Il y a encore une circonstance : après avoir analysé les années de présence continue de personnes en orbite, nous sommes arrivés à la conclusion qu'il n'est pas économiquement rentable de garder l'équipage à bord en permanence, car les gens se fatiguent, leur rendement diminue. Après 100-120 jours d'expédition, une zone d'efficacité de travail réduite commence. Naturellement, les cosmonautes commencent à se fatiguer. Garder les gens dans l'espace coûte assez cher. Mais l'équipage doit être présent à bord quand cela est vraiment nécessaire, et en son absence, les systèmes de survie et un certain nombre d'autres systèmes peuvent être désactivés. Les coûts sont réduits de plusieurs ordres de grandeur. A cet égard, une nouvelle station n'est pas une répétition, mais une nouvelle étape. En effet, en plus de la station elle-même, nous souhaitons être accompagnés par tout un escadron de modules scientifiques en vol libre, qui de temps en temps accostera avec ROSS pour le remplacement de l'équipement scientifique, les réparations, le ravitaillement et l'entretien nécessaire. Que doit donc faire l'équipage entre les deux ? C'est vrai, laissez-le retourner sur Terre, et la plupart des systèmes embarqués qui fournissent les conditions d'habitat peuvent être éteints.

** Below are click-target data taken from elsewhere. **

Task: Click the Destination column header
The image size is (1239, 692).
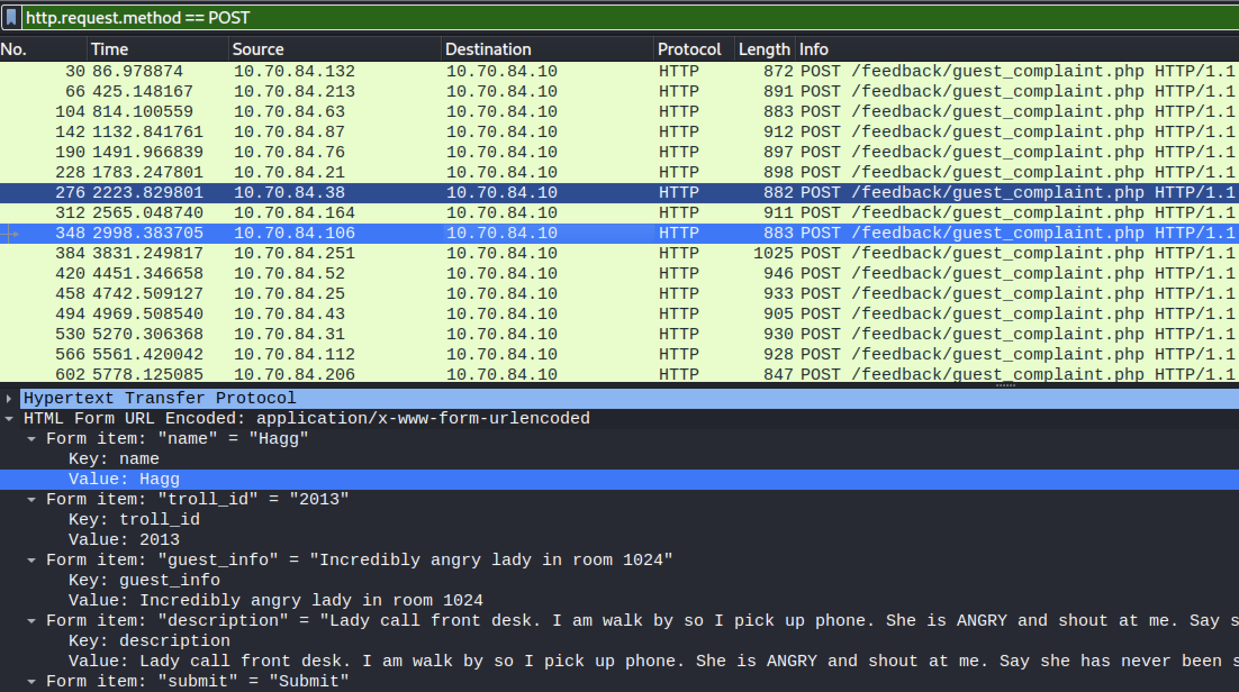Action: 488,49
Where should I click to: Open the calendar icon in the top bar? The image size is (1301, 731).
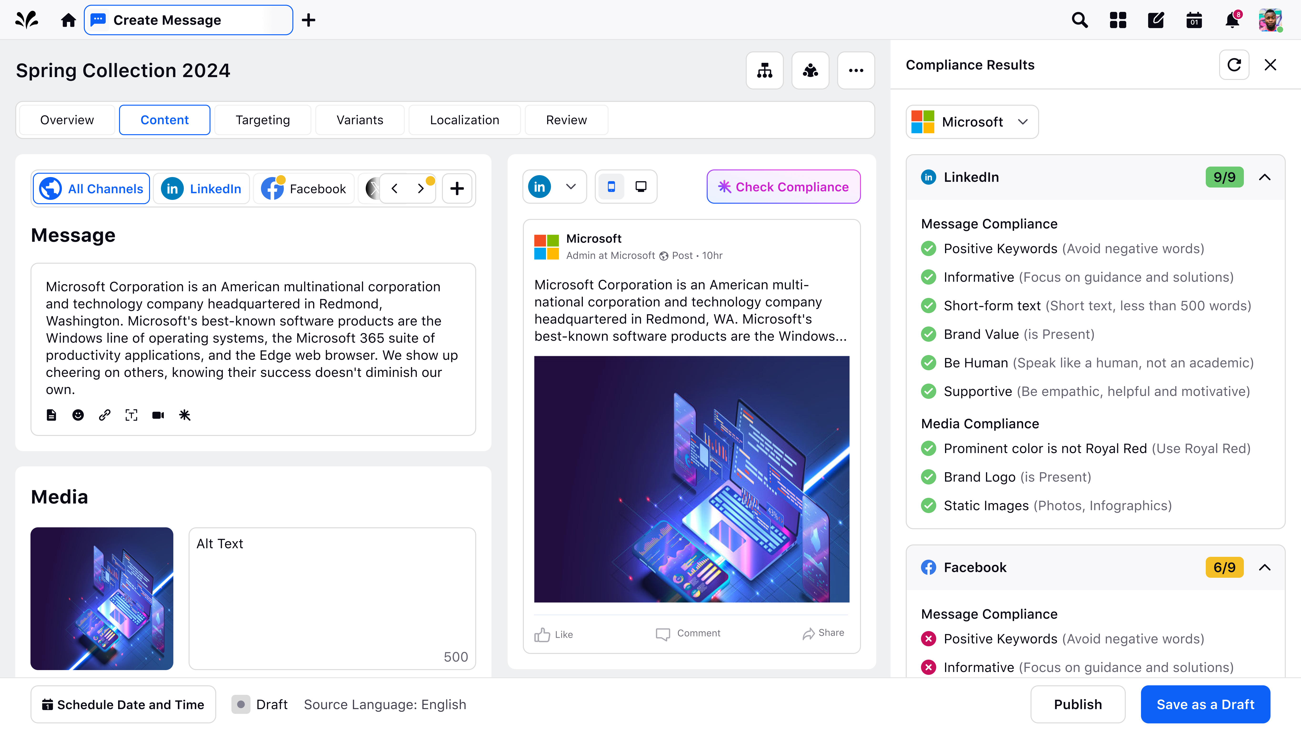pos(1193,20)
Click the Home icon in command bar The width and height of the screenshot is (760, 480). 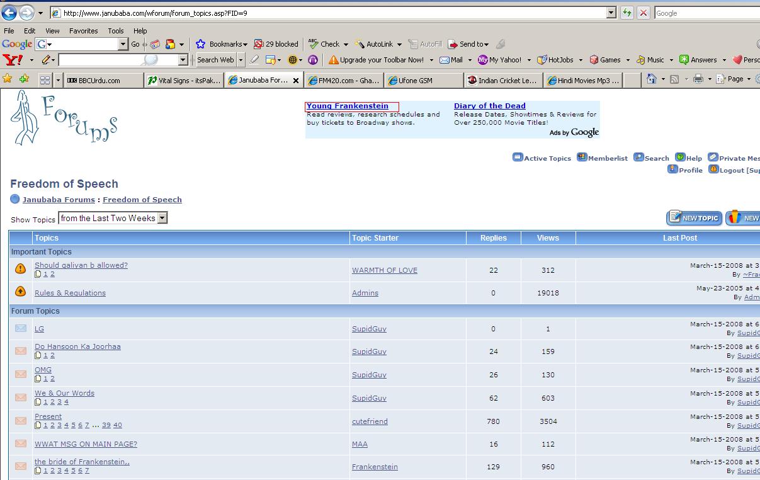[652, 79]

- Dans quel délai une nouvelle station peut-elle être créée ?

- Comme je l'ai dit, je suis partisan d'une station à haute latitude. Mais une telle inclinaison de l'orbite n'est pas pratique en raison du besoin de plus d'énergie des lanceurs pour livrer la même quantité de cargaison que leur lancement vers l'ISS. Il s'ensuit que des transporteurs plus puissants sont nécessaires. L'exploitation de "Proton" conformément aux décisions interétatiques prend fin en 2024. L'Angara est en cours de création, mais comme mes collègues m'expliquent, avec son aide nous pourrons lancer de nouveaux modules en 2027, quand, nous l'espérons, les infrastructures du cosmodrome de Vostochny seront prêtes. C'est-à-dire que nous devons voler vers l'ISS jusqu'en 2028-2029, afin de fermer la "jonction" entre l'arrêt de l'ISS et le début de l'exploitation de la nouvelle station pendant au moins deux ans.

- Si désormais la ressource du segment russe de l'ISS est calculée jusqu'en 2024, comment peut-elle être prolongée jusqu'en 2028 ?

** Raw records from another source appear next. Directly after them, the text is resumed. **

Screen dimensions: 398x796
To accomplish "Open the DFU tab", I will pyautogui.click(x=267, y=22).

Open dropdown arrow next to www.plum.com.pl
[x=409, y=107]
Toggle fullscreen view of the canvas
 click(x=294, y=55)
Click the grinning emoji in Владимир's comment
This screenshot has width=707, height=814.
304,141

- Nous avons élaboré et envoyé à la fin de l'année dernière à Roscosmos un programme ciblé de modernisation des éléments du segment russe susceptibles d'être améliorés. Le programme est très coûteux. Par exemple, désormais, les composants électroniques utilisés sur l'ISS ne sont plus produits. En conséquence, il est nécessaire de lancer une production ponctuelle. Cela allonge le temps de développement et augmente le coût. Après 2025, le segment russe pourra être exploité pendant encore 3 à 5 ans, mais cela coûtera des fonds importants.

- Que faut-il en plus du financement pour créer la station ?

- Nous avons besoin de spécialistes. De plus, afin d'éviter des délais de construction trop long, je propose de modifier la structure organisationnelle des travaux sur la station. Je suis les activités d'Elon Musk, il a certaines choses que nous serions très gentils de mettre en œuvre. Le fait est qu'il a convaincu la NASA de le laisser travailler comme il le définissait, avec le volume de tests qu'il s'était prescrit. Mais il a aussi pris des risques. Il paie de sa propre poche pour tous les échecs. À mon avis, seul le département américain de la Défense ne lui a pas permis d'utiliser la nouvelle méthode, l'obligeant à travailler en totale conformité avec les anciens programmes de tests longs. Je pense que nous devons mettre cette idée de Musk en service, réévaluer l'ensemble du système de création de la technologie des fusées et de l'espace. Beaucoup de nos documents, règlements et GOST sont désespérément obsolètes.

- Combien de temps après le lancement de l'unité de base, à votre avis, ROSS pourra-t-il fonctionner ?

- Pendant longtemps, en un sens, sans fin. L'architecture de la station est ouverte et tout module peut toujours être éteint, désorbité et remplacé par un nouveau. C'est ce qui distingue fondamentalement la structure architecturale de la nouvelle station du complexe orbital Mir et de l'ISS.